* **Provided data**:
[Start of section]

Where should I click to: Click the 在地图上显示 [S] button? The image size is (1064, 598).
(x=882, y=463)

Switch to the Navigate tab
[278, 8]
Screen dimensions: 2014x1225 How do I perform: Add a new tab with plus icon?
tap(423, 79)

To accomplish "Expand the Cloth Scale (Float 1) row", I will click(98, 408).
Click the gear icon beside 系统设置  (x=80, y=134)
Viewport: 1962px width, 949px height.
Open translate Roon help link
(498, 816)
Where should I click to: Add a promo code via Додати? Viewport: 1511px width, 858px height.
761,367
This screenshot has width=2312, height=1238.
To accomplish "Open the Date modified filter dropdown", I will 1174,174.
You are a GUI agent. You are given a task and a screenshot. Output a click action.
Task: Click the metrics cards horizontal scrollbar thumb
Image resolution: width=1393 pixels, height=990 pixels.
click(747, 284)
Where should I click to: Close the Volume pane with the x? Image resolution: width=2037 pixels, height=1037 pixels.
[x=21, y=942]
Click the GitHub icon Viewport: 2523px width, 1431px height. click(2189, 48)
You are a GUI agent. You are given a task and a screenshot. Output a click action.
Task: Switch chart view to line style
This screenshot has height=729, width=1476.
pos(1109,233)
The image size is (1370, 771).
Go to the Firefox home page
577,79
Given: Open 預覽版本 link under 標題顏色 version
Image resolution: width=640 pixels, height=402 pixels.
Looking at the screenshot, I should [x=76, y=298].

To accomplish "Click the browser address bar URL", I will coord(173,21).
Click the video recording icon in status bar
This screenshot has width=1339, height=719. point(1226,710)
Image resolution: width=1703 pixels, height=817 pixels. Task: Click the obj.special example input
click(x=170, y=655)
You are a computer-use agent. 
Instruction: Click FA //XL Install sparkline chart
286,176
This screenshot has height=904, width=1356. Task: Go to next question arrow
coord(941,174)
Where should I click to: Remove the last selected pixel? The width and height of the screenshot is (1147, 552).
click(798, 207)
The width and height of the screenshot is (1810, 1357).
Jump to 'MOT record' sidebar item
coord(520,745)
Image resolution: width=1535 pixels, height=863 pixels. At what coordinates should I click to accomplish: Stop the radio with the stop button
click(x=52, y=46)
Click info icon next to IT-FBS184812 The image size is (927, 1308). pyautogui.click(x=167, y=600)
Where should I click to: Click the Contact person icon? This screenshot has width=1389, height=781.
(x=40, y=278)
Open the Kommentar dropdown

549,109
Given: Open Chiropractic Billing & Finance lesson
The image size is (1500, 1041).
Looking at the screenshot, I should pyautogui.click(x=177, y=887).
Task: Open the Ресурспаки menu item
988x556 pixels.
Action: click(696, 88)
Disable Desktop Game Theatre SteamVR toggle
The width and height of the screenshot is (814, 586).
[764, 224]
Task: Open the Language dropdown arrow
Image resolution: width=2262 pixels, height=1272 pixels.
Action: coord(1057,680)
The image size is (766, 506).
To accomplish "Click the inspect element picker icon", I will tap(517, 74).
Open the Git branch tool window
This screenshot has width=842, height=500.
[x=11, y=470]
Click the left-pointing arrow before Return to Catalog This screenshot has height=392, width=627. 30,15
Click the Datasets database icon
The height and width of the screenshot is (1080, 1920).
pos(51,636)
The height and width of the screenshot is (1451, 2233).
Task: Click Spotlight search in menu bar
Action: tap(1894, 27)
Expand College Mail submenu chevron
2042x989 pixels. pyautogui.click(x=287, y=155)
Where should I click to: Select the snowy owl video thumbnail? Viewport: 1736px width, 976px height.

[End of section]

* **Problem to solve**:
From the opening line of the data above through the line holding "Click the GitHub", give every line again exactly as it stands.

* **Answer section**:
Where should I click to: Click the 在地图上显示 [S] button? The image size is (1064, 598).
(x=882, y=463)

Switch to the Navigate tab
[278, 8]
Screen dimensions: 2014x1225 How do I perform: Add a new tab with plus icon?
tap(423, 79)

To accomplish "Expand the Cloth Scale (Float 1) row", I will click(98, 408).
Click the gear icon beside 系统设置  (x=80, y=134)
Viewport: 1962px width, 949px height.
Open translate Roon help link
(498, 816)
Where should I click to: Add a promo code via Додати? Viewport: 1511px width, 858px height.
761,367
This screenshot has width=2312, height=1238.
To accomplish "Open the Date modified filter dropdown", I will 1174,174.
You are a GUI agent. You are given a task and a screenshot. Output a click action.
Task: Click the metrics cards horizontal scrollbar thumb
Image resolution: width=1393 pixels, height=990 pixels.
click(747, 284)
Where should I click to: Close the Volume pane with the x? Image resolution: width=2037 pixels, height=1037 pixels.
[x=21, y=942]
Click the GitHub icon Viewport: 2523px width, 1431px height. click(2189, 48)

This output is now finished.